Selim Onat

I am a neuroscientist working currently on how humans make generalizations based on what they have previously learnt. To do so, I am using a variety of methodologies including fMRI (1), autonomous (2), as well as eye-movement recordings (3).

This research emanates from the well-established field of "stimulus generalization" following mainly the "lineage" of Hovland, Hull and Roger Shepard (4), and including the more recent computational work of Josua Tenenbaum (5). Furthermore, it integrates work on anxiety disorders, as it is believed that these mechanisms are impaired in people suffering from anxiety problems.

In the past, I have been working on how the nervous system processes natural scenes both at the electrophysiological and sensory-motor level. Since the times of Hubel and Wiesel, visual processing had been
overwhelmingly studied with artificial stimuli such as moving edges. However this type of stimuli suffer from an ecological validity problem, as they only rarely occur in real-life. We therefore investigated cortical processing during viewing of natural movies. This previous work focused on visual processing using mostly the technique of voltage-sensitive dye imaging and eye-tracking.

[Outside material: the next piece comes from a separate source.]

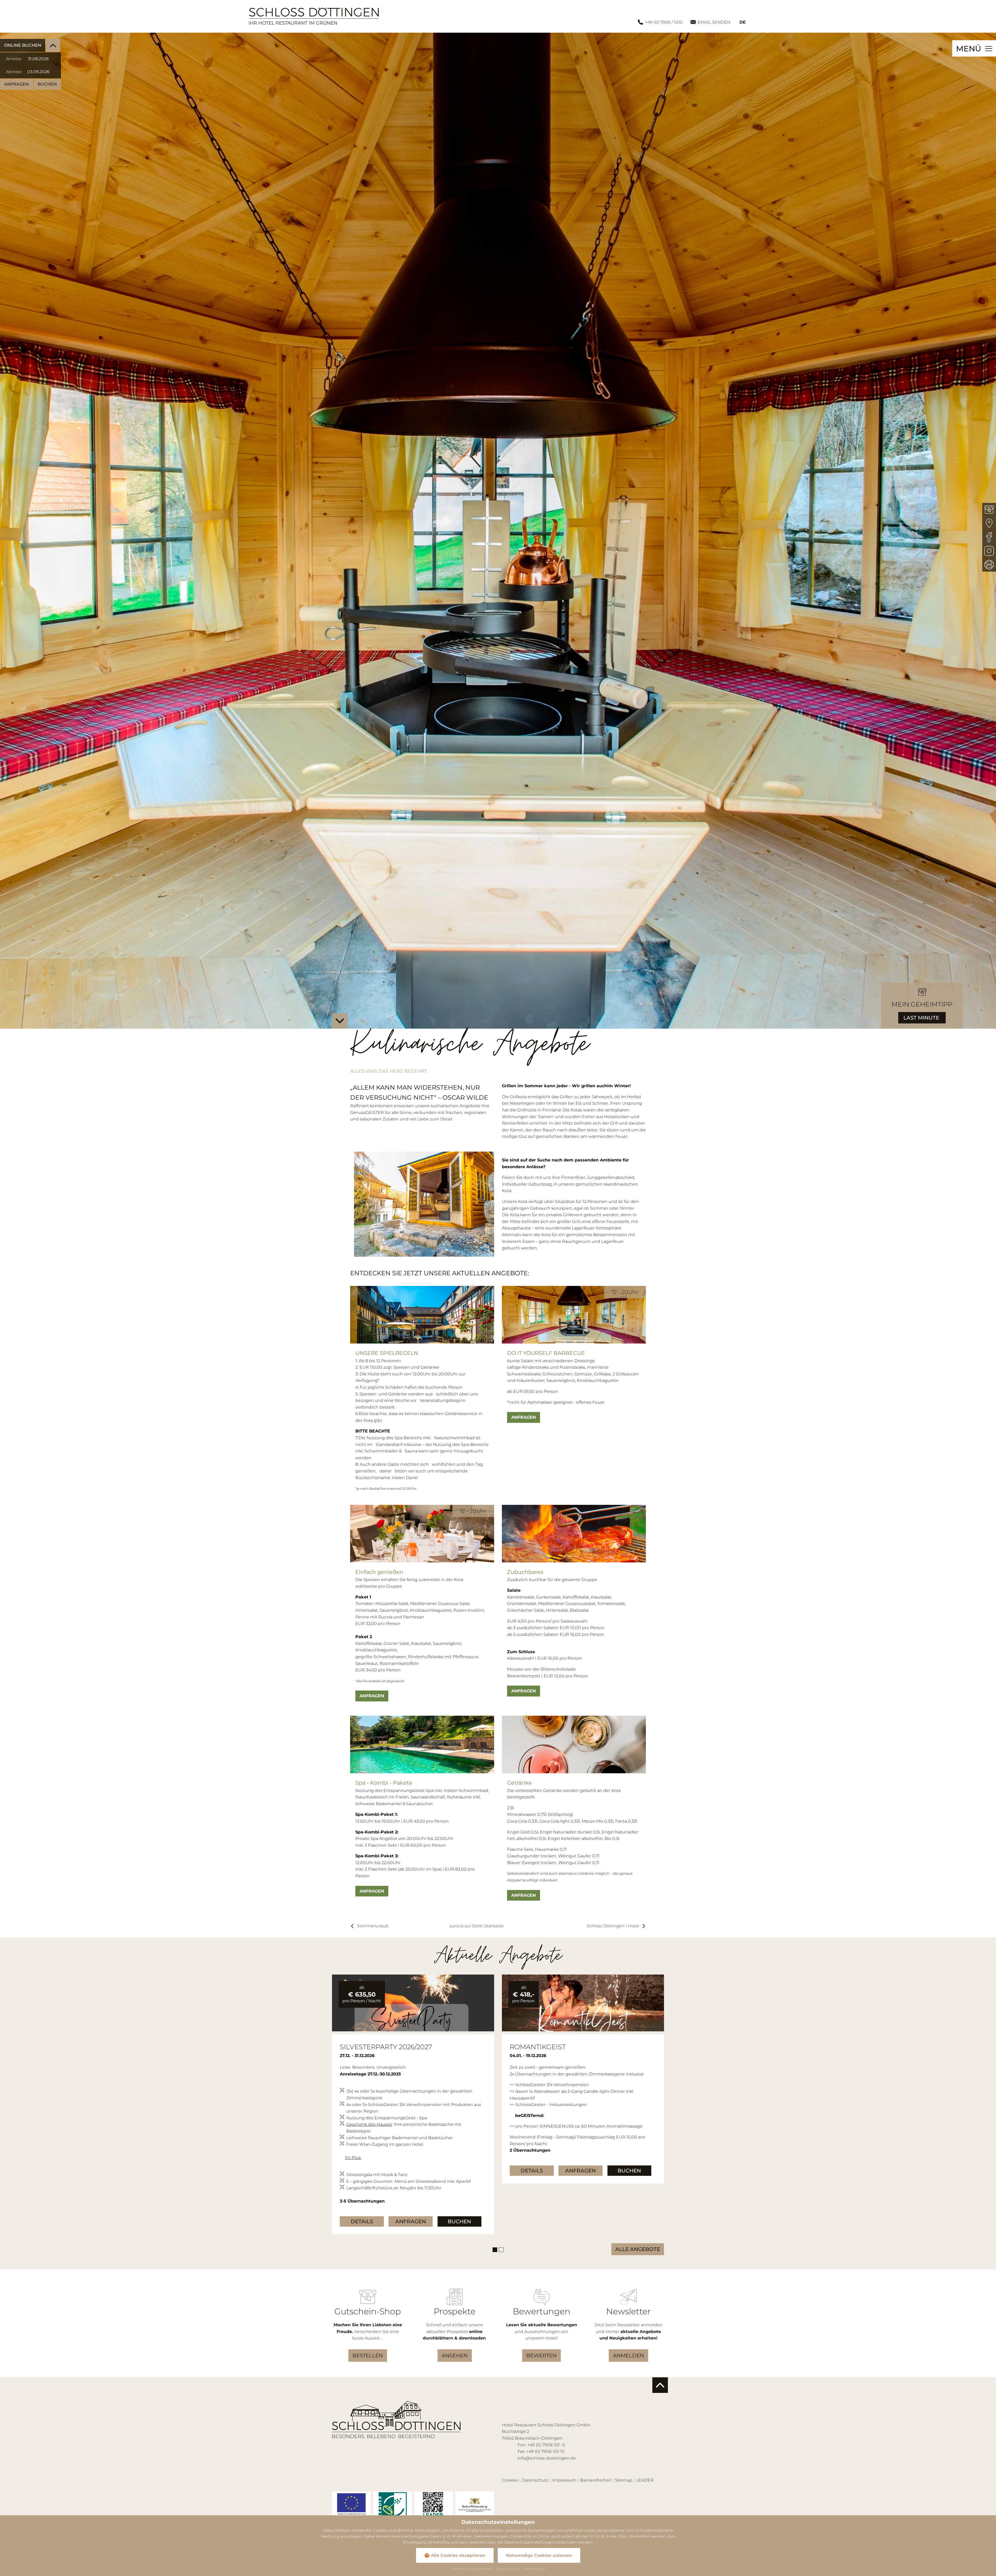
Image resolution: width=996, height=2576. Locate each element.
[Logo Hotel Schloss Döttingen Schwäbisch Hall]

Talk given at the EMHFC Conference


I gave this talk at the European Meeting on Human Fear Conditioning about "Temporal Dynamics of Aversive Generalization".

Abstract:
Temporal Dynamics of Aversive Learning and Generalization in Amygdala
The amygdala is thought to orchestrate coordinated bodily responses important for the survival
of the organism during threatening situations. However its contribution to the generalization of
previously learnt aversive associations is not well understood. As amygdala responses in the
context of fear conditioning are temporally phasic and adapt quickly, we designed a new
paradigm to investigate its temporal dynamics during fear generalization. We used faces that
formed a perceptual circular similarity continuum, allowing us to gather two-sided generalization
gradients. While one face predicted an aversive outcome (UCS), the most dissimilar face was
kept neutral. Importantly, participants were compelled to learn these associations throughout the
fMRI recording which they started naive, allowing us to collect temporally resolved
generalization gradients for BOLD and skin-conductance responses. Following fMRI, we
evaluated subjective likelihood for single faces to be associated with UCS, and complemented
these with behavioral measurements using eye-movement recordings to assess how the saliency
associated with faces were modified. Aversive generalization in the amygdala emerged late
during the task, and temporal dynamics were characterized by low learning rates. We observed
significant differences in amygdala responses for participants who exhibited a behavioral effect
in addition to verbal ratings of UCS likelihood. Amygdalar responses contrasted with temporal
dynamics in the insula where generalization gradients emerged earlier and gradually increased
with higher learning rates, similar to skin-conductance responses. Overall our results imply a
weak and late contribution of the amygdala to aversive generalization, in comparison to insular
responses that are stronger and contribute early during learning.